The Danish government pursued civil and criminal actions against Shah for nearly a decade. After a protracted legal process, Shah was extradited from Dubai to Denmark in December 2023 to face criminal charges. Following a trial, a Danish court found him guilty of tax fraud in December 2024 and sentenced him to 12 years in prison, the longest sentence ever handed down for a financial crime in the country. He was also ordered to forfeit assets valued at approximately $1 billion. This criminal conviction followed a Dubai civil court ruling in 2022 that ordered Shah and other suspects to return approximately DKK 8 billion to Denmark.

Shah also faces scrutiny in other jurisdictions related to the CumEx schemes. In February 2025, he was charged in Germany over deals resulting in an estimated loss of €46.5 million to the German treasury. Separately, a civil claim brought by SKAT in the UK High Court seeking to recover £1.4 billion was dismissed in October 2025; the court ruled that SKAT's own weak internal controls prevented the authority from having been legally misled, leaving SKAT liable for a substantial amount of the defendants' legal costs.

== Lawsuits in France ==
At the end of October 2018, the Socialist deputy Boris Vallaud filed a complaint against X for fraud and aggravated tax fraud laundering with the National Financial Prosecutor's Office. A parliamentary information mission on tax evasion of the National Assembly has also published a report on the results of the fight against cross-border malicious financial engineering.

== Discovery ==
The German State Commissioner August Schäfer first warned of the practice in 1992, after the testimony of five whistleblowers. However, the practice remained widespread until an administrative assistant in the German Federal Central Tax Office noticed abnormally large tax rebate claims from a US pension fund.

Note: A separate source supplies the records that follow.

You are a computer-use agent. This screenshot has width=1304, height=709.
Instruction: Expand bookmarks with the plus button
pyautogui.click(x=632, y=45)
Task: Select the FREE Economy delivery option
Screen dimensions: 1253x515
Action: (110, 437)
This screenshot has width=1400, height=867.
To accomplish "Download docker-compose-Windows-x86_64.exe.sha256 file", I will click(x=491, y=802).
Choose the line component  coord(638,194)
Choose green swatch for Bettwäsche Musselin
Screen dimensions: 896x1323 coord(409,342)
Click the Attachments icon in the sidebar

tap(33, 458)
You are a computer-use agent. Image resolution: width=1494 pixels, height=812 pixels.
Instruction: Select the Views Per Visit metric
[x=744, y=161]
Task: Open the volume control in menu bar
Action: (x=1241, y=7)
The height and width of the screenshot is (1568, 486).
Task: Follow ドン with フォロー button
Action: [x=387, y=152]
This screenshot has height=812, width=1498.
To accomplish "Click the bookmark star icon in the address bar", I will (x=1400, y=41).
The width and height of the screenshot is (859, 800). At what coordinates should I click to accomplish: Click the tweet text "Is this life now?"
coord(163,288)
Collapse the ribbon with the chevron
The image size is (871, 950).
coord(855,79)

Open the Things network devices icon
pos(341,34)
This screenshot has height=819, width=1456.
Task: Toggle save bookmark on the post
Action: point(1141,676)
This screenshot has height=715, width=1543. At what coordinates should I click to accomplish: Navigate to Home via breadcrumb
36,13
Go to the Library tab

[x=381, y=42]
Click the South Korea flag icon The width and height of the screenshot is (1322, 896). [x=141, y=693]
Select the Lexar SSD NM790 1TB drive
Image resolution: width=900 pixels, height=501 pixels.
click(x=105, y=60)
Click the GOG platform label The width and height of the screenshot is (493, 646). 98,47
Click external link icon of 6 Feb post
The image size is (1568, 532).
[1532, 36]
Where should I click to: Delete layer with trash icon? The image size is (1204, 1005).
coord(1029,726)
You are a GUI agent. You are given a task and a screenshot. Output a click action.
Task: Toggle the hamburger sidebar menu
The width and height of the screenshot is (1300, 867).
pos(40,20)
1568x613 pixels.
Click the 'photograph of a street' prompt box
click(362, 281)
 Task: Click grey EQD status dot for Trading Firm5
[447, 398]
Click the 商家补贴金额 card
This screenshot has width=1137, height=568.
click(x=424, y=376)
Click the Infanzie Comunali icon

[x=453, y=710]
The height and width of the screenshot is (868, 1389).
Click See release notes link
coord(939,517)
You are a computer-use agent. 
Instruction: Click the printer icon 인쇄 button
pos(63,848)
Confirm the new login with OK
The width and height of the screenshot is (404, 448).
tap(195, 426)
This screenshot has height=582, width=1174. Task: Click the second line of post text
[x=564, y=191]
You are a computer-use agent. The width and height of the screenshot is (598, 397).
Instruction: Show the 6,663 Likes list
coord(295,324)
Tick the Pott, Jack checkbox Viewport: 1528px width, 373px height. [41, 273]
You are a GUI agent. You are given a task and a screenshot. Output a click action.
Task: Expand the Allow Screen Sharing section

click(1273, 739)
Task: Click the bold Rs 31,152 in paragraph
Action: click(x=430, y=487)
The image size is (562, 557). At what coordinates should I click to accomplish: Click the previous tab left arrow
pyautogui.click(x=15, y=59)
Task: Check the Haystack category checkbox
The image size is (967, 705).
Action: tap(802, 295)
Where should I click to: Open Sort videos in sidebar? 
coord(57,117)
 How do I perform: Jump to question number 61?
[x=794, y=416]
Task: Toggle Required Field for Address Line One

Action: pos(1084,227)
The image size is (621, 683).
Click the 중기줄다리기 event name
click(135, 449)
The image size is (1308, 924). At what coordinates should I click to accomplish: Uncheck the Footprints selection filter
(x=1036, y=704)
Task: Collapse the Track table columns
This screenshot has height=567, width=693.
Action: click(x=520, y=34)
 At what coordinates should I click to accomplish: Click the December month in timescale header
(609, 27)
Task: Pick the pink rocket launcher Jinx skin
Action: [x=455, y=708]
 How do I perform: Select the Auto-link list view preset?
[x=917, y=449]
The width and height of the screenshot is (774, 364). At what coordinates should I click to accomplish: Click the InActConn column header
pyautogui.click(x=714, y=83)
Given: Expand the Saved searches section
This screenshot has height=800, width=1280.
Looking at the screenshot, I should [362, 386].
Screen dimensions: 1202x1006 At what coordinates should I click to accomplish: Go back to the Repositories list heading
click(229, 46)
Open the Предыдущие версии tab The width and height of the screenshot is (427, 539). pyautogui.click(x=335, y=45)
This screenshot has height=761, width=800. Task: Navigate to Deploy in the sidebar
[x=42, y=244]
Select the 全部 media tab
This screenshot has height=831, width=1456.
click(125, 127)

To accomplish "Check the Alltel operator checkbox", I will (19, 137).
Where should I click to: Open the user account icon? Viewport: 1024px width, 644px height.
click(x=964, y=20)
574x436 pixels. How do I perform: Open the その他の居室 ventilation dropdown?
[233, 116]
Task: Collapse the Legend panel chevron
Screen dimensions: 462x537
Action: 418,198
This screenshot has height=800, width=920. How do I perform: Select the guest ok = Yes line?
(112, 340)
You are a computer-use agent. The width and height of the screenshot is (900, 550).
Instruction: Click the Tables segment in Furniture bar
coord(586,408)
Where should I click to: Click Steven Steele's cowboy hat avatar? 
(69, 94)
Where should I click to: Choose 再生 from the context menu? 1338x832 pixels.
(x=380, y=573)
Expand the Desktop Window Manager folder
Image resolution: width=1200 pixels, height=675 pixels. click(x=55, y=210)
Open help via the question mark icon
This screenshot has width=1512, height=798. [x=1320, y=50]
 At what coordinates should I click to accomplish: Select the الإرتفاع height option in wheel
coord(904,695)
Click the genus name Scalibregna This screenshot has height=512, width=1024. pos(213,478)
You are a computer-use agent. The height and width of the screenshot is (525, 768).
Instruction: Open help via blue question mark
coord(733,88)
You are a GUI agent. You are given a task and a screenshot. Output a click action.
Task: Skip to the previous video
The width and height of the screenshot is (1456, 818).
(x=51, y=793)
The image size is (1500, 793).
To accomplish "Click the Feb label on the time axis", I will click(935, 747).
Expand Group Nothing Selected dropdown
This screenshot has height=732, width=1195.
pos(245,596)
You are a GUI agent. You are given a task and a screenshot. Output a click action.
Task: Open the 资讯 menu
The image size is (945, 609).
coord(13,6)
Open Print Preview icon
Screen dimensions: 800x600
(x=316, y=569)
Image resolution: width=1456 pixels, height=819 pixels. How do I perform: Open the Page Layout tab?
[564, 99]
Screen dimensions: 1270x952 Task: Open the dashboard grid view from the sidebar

== Implicated institutions ==
Various banks and other financial institutions were involved in these alleged trades. Among those named in the leaked files include Macquarie Bank, Deutsche Bank, HypoVereinsbank, M. M. Warburg, Maple Bank, Merrill Lynch, KPMG, Ernst & Young, Investec, and Freshfields. Investigations revealed that since 2012 Investec had provided the Dutch broker Frank Vogel with more than €12 billion to facilitate his alleged tax arbitrage scheme.